それよりちょい前から読んでいる私としては、ああなるほどというのをセンテンス単位で探して読む、という読み方をしている。
それ以上たんねんに読む必要はないし、まして律儀に反論するのはばかげている。
また、彼をその他のニセ科学批判者(あんま知らない)と一緒くたにするのもどーよ、とも思う。彼なりに一貫した問題意識で書いているのをなんとなく知っているからだ。そんな問題意識がかかいま見えるものを一つ紹介しよう。
論理的正しさが狂気を支える
http://d.hatena.ne.jp/jura03/20090124
じゃ、何で殺さなかったかというと、そりゃあ自分の身が惜しいものねえとか、迷惑かけるもんなあとか、あのバカにも一応娘がいるからなあとか、そういう諸々のことを考えてやっぱりやめとこうと思った。生物的に、せめて社会的に抹殺させる方が世のため人のためなのは明らかなんだけど、難しい。そこのところを突破する理屈が組み上げられない。僕の粗雑な頭では。
たぶん、論理的思考が妙に精緻な頭のいい人は、そこの難しいところを突破する理屈を組み上げちゃうんじゃないんですか。
プラトンの昔から、合理性とか論理性とかいうものは、より正しいものを導くための道具として扱われた。従って、論理性を利用した瞬間に、無条件に一定程度の正しさをうちうちに含んでしまっている、意識はしてなくてもなんとなくでもこれは正しいんだろうと思える。論理それ自体、ある正しさを保障しているかのような錯覚を抱きやすい。
まして頭がよくて論理に卓越した自信を持っている人は、自己の絶対的な正しさに確信を抱きやすくなる。自爆テロをせねば世の中が変わらない、その捨石となることに何の躊躇することがあろう、論理的に正しいことをやるだけなのだから。
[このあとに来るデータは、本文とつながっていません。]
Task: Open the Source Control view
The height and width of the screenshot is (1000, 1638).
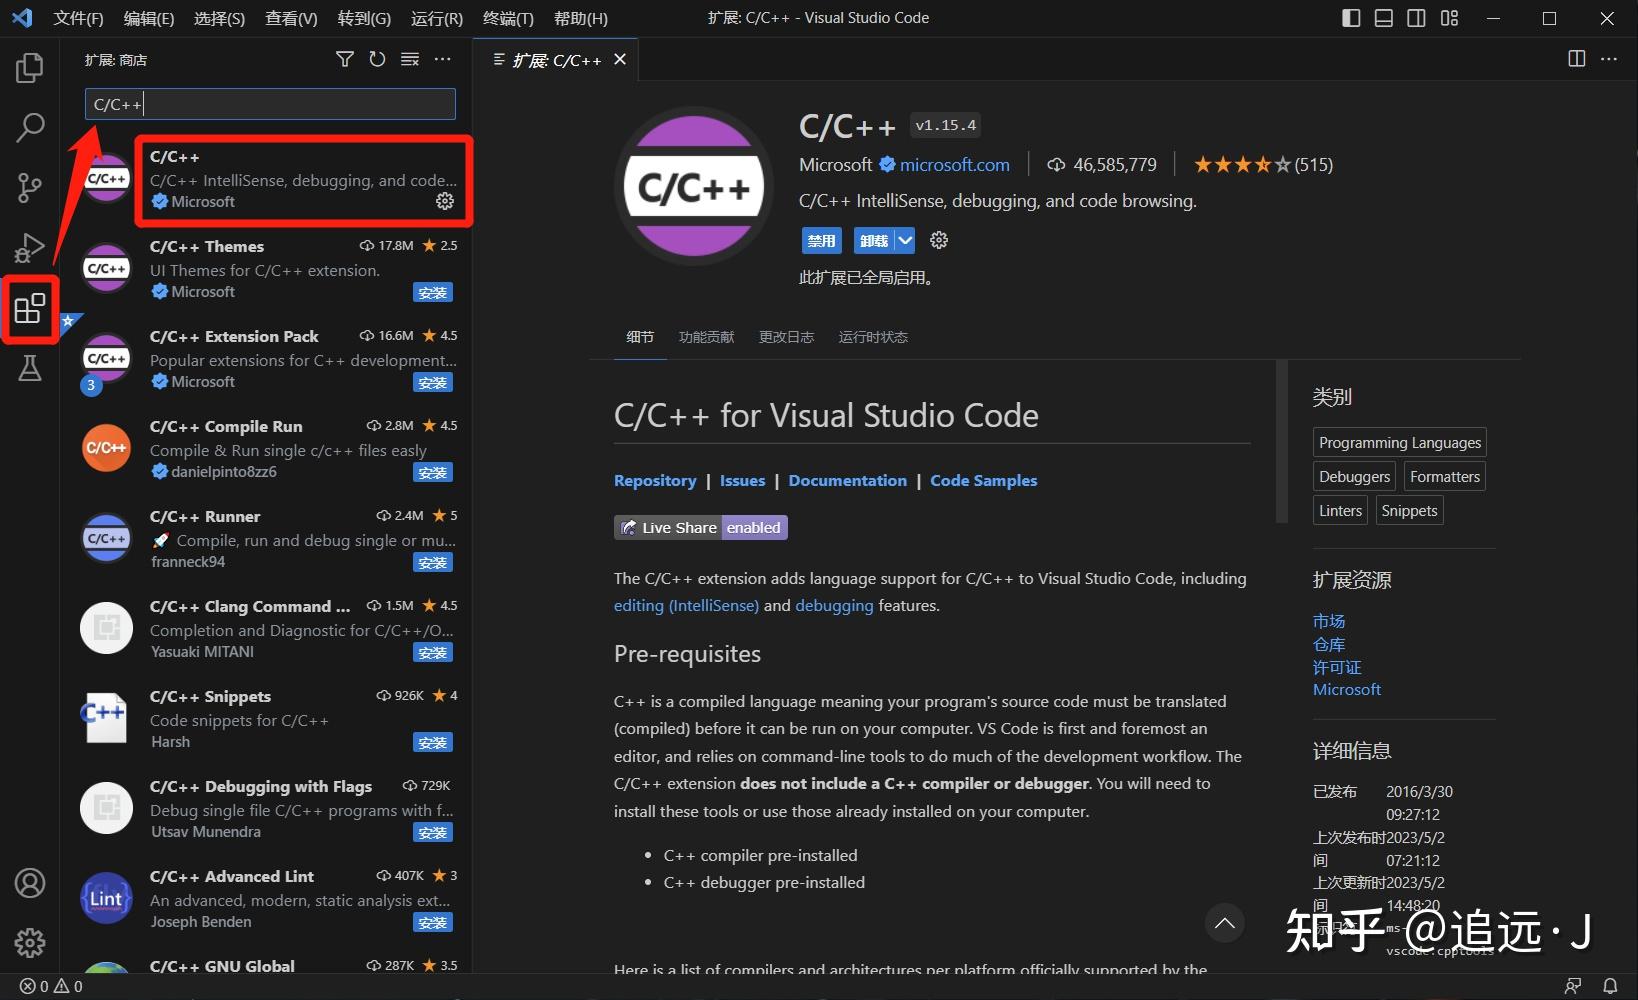Action: tap(29, 188)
ここから実際の行動へと飛躍するまで、苦労はたいしていらない。かくて狂信者と高等教育を受けた頭のいい人とが同居する。
。。。のではないかなあと。人間は理屈だけで生きているのではないから、適当に判断するには純粋な理屈だけではダメで、そこにレトリックだったり思いつきだったり、要は不純物を混ぜていかなければならない。
こないだThe Economistの書評を眺めていたら、大恐慌時代の各国中央銀行総裁伝みたいな本が紹介されていた。つらつら読むと、イギリスだったかどこの中央銀行の総裁か忘れたが、俺は理屈(ration)では動かん、本能(instinct)で動くのだと言うような人だったとあって、思わず茶を吹いた。本能ってか、日本語なら直感のほうがいいかもしれない。セントラルバンカーがそんなことではいかんだろと当然考えるわけだが、個人的にはここまで開き直ったオジサンを嫌いになれない。その方が、むしろ人間らしくて好きかもしれない。
どっちかというと自他共に認める論理大好き人間な私は、大いに啓蒙されたよ。